CaImAn Spike Extraction¶
This tool uses 0.5 compute credits per hour.
Overview¶
The CaImAn spike extraction tool infers and extracts neural spikes and biosensor kinetics (e.g. GCaMP activity) from noisy calcium imaging fluorescent time-series data using constrained deconvolution1 as implemented in the open-source package CaImAn2.
Inputs¶
The workflow supports individual cell sets and cell set series. When a cell set series is provided, each cell set will be processed independently and the number of output files will match the number of input files.
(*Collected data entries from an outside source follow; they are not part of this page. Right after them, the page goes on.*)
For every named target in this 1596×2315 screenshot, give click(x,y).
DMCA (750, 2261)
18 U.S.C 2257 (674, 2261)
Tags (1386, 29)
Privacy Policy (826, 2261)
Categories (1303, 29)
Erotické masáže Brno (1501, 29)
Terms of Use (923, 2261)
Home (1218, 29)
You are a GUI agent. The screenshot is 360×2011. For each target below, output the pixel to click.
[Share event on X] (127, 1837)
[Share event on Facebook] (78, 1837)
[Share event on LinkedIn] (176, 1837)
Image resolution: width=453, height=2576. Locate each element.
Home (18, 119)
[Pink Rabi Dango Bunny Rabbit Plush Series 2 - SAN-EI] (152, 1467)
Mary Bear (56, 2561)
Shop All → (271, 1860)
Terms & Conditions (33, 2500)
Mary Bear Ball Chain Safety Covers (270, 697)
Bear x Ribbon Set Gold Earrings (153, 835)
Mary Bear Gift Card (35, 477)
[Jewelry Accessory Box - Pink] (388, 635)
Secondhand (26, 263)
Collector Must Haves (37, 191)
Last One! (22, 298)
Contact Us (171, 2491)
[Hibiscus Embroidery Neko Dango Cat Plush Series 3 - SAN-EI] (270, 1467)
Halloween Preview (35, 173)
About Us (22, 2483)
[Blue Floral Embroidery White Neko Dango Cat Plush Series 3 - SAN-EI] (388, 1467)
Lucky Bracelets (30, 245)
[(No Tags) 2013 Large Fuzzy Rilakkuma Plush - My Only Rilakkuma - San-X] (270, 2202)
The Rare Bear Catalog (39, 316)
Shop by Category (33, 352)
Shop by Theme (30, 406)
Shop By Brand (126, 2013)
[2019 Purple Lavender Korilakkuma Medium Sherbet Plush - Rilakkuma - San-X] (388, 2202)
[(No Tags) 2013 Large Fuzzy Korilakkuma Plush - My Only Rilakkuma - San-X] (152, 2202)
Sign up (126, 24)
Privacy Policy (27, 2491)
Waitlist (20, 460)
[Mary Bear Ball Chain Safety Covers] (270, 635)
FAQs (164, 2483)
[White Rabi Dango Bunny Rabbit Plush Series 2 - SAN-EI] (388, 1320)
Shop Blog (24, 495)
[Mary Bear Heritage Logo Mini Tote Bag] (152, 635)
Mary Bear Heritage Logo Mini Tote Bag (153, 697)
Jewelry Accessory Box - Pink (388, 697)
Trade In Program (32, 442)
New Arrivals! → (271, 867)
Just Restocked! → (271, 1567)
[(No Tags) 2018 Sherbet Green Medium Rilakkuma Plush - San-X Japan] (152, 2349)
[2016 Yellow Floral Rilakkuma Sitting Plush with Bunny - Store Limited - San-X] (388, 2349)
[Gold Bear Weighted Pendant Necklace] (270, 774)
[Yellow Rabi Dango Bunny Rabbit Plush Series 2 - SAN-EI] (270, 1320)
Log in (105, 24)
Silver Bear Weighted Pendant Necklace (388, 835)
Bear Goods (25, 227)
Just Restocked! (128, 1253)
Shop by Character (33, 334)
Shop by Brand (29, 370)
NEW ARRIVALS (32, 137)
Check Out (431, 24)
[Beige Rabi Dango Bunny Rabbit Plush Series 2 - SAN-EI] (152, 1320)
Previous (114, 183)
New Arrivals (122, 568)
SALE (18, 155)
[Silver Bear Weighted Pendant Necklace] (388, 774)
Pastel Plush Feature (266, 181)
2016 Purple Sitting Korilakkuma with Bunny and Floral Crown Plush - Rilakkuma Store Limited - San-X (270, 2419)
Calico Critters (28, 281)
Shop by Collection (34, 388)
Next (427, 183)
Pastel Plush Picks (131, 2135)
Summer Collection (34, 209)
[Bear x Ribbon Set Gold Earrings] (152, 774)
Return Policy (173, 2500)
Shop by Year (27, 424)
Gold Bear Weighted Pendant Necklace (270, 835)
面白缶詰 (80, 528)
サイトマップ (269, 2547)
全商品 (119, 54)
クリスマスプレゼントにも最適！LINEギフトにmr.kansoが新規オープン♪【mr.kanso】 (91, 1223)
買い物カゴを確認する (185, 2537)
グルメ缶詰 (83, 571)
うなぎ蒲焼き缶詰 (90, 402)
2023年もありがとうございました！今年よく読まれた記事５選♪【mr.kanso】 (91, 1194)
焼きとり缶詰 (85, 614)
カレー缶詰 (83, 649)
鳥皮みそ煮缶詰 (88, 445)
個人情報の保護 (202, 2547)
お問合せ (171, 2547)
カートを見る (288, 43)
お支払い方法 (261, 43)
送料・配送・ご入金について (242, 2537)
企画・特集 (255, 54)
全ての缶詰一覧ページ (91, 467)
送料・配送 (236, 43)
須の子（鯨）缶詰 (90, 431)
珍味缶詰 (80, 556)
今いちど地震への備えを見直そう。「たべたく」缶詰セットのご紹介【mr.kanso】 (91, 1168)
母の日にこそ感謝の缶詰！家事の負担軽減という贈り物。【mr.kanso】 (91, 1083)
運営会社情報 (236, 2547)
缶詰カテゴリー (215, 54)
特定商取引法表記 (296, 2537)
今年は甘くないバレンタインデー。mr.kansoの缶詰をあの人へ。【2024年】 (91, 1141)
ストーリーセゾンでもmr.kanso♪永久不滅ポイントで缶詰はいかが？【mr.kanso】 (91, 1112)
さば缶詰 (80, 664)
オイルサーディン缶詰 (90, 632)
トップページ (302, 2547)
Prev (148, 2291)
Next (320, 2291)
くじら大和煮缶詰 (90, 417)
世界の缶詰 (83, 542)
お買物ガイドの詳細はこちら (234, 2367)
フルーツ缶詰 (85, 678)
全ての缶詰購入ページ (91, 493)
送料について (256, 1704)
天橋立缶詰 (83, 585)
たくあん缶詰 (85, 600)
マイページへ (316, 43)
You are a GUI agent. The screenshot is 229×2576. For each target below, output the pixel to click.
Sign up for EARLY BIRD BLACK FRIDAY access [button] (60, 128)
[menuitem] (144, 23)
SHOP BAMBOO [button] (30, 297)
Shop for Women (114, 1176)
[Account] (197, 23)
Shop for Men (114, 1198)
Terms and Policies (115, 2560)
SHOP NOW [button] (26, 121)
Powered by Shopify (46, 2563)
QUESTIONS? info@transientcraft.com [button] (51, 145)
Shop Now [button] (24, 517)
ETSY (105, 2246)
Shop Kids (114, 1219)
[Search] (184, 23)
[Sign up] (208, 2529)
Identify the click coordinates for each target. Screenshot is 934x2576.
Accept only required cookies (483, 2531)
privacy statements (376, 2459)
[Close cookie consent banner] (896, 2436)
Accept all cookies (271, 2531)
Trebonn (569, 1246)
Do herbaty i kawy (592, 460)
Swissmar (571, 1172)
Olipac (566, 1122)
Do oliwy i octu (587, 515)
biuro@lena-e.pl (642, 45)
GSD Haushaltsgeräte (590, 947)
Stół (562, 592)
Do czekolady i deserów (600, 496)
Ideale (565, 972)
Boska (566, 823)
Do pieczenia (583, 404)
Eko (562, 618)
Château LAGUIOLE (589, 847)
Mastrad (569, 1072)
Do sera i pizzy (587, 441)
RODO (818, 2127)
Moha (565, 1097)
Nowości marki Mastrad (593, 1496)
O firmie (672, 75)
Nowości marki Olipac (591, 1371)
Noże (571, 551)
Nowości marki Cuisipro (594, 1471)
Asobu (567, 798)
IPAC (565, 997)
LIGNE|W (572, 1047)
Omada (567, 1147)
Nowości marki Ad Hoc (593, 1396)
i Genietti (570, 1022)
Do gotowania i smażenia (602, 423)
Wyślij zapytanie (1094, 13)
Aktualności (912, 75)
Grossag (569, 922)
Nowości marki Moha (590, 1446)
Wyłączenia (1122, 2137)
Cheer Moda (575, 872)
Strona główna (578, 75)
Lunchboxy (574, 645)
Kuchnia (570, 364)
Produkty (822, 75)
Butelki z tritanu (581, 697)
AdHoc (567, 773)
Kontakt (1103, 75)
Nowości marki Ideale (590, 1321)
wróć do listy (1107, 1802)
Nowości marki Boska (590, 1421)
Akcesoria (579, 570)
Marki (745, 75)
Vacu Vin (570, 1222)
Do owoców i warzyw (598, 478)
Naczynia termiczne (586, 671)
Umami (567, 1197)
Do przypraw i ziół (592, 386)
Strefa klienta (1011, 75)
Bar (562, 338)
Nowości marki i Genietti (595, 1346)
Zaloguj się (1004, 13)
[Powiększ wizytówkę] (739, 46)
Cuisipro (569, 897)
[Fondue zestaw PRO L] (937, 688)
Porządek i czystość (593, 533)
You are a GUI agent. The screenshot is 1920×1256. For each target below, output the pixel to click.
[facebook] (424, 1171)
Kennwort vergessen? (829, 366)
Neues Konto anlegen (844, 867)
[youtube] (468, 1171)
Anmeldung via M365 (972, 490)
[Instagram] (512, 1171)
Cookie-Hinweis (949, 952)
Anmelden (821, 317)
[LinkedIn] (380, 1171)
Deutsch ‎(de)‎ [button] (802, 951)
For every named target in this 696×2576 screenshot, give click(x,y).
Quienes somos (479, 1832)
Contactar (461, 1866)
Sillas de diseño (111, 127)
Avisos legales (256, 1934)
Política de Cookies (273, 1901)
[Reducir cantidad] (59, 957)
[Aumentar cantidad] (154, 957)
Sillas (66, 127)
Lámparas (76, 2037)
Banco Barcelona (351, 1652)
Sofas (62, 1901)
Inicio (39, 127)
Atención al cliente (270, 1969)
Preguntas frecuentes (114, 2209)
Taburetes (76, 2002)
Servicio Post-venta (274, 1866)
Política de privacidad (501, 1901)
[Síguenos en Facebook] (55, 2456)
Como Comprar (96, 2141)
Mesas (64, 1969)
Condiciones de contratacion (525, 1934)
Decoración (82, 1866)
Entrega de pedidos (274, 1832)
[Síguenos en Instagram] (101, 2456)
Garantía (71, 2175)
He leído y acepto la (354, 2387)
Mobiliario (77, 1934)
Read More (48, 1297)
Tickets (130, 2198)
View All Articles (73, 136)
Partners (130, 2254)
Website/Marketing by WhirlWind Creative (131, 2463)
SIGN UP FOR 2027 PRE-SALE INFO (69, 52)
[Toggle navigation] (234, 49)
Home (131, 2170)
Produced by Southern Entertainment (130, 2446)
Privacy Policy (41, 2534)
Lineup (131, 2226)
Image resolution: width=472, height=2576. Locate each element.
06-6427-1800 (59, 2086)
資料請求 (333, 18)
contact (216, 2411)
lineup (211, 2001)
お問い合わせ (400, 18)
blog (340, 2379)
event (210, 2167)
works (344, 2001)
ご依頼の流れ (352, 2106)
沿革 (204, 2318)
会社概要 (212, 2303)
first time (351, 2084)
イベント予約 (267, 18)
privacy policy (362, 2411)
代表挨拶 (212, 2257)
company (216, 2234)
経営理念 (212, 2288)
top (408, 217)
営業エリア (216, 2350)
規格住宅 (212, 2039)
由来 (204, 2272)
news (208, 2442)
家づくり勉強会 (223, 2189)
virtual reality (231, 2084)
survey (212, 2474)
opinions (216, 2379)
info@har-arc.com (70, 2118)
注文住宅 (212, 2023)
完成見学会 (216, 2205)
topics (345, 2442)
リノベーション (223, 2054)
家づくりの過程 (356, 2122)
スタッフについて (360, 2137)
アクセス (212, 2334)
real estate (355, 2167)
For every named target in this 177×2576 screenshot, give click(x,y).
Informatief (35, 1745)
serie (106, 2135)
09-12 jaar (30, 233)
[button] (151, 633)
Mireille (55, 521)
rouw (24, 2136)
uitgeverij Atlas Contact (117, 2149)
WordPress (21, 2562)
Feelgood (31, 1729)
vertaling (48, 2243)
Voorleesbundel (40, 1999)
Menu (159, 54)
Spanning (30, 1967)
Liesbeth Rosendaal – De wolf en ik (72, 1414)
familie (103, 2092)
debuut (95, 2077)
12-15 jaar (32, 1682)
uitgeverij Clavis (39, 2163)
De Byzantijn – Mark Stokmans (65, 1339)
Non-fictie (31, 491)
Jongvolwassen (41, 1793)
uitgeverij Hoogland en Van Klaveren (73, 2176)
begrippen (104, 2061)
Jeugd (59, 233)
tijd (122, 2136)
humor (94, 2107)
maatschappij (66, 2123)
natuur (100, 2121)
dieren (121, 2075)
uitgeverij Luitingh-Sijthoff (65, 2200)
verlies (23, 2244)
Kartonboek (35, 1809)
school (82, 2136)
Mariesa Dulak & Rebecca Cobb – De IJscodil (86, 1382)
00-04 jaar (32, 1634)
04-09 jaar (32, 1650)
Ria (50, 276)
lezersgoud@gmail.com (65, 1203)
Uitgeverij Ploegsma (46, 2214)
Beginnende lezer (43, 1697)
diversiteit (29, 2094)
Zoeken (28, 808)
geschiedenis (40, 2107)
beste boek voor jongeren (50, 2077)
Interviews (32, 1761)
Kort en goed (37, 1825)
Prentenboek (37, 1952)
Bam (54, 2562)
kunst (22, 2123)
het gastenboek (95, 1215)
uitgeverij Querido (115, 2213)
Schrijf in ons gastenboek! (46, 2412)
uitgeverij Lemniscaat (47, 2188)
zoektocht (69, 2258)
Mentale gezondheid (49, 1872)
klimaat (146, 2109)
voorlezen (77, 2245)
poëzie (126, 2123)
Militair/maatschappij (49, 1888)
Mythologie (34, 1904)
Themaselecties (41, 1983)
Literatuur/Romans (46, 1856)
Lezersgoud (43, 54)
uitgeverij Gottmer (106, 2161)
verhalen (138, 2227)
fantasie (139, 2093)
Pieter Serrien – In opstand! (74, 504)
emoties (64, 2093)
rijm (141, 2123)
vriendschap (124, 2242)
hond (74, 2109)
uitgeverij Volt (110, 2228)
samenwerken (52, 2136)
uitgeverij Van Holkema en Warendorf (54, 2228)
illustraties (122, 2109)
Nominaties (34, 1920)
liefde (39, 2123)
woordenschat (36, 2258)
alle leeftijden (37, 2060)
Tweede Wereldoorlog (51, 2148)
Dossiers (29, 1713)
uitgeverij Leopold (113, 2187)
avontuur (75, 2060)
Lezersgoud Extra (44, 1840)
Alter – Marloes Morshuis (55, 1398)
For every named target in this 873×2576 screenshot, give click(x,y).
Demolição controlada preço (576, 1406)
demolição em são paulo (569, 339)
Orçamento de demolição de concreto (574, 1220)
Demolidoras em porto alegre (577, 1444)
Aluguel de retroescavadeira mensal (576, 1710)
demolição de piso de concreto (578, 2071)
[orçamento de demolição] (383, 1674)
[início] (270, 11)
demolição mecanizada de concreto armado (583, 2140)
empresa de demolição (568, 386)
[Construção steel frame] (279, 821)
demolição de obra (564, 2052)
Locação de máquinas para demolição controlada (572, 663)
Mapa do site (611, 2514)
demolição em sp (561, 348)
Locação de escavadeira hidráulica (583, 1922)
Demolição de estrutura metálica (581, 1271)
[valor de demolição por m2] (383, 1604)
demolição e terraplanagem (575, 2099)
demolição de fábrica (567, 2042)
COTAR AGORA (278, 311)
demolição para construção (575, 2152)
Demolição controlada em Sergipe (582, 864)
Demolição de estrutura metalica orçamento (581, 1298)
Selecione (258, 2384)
The input files and processing parameters are listed in the table below.
Parameters¶
Parameter | Required? | Default | Description |
---|---|---|---|
Cell Set(s) | True | N/A | Single cell set or cell set series |
bl | False | auto | Fluorescence baseline value. If set to 'auto', it will be estimated from the data. |
c1 | False | auto | Value of calcium at time 0. If set to 'auto', it will be set based on the data. |
g | False | auto | Parameters of the autoregressive process that models the fluorescence impulse response. The parameters should be specified as comma-separated value (e.g. 5,10). If set to 'auto', it will be estimated from the data. |
sn | False | auto | Standard deviation of the noise distribution. If set to 'auto', it will be estimated from the data. |
p | False | 1 | Order of the autoregressive model used to deconvolve the indicator temporal dynamics |
method_deconvolution | False | oasis | Method for solving the constrained deconvolution of temporal traces |
bas_nonneg | False | True | If True, a non-negative baseline will be used. If False, the baseline will be greater than or equal to the minimum value, which could be negative. |
noise_method | False | logmexp | Power spectrum averaging method used for noise estimation |
noise_range | False | 0.25,0.5 | Range of normalized frequencies over which to compute the power spectrum for noise estimation. The range should be specified as 'fmin,fmax', where fmin and fmax refer to the minimum and maximum of the normalized frequency range to use (e.g.: 0.25,0.5). |
s_min | False | N/A | Minimum spike threshold amplitude. For negative values the threshold is abs(s_min) * sn * sqrt(1-g). If unspecified, the standard L1 penalty is used. If set to 0, the threshold is determined automatically such that RSS <= sn^2 T. |
optimize_g | True | False | If True, the time constants will be optimized. This applies only to the 'oasis' deconvolution method. |
fudge_factor | False | 0.96 | Bias correction factor for the discrete time constants |
lags | False | 5 | Number of lags for estimating the time constants of the autoregressive model. This should be an integer between 1 and the number of timepoints in the data. |
solvers | False | ECOS,SCS | Primary and secondary solvers to use with the 'cvxpy' deconvolution method. This should be specified as 'solver1,solver2', where solver1 and solver1 refer to the primary and secondary solvers (e.g.: ECOS,SCS). The solvers should be one of the following values: 'ECOS', 'SCS', and 'CVXOPT'. |
Outputs¶
The workflow will produce the outputs listed below.
Denoised Cell Set(s)¶
isxd
cell set(s) containing the spatial footprints and denoised temporal traces.

Spike Event Set(s)¶
isxd
event set(s) containing the neural events identified by CaImAn.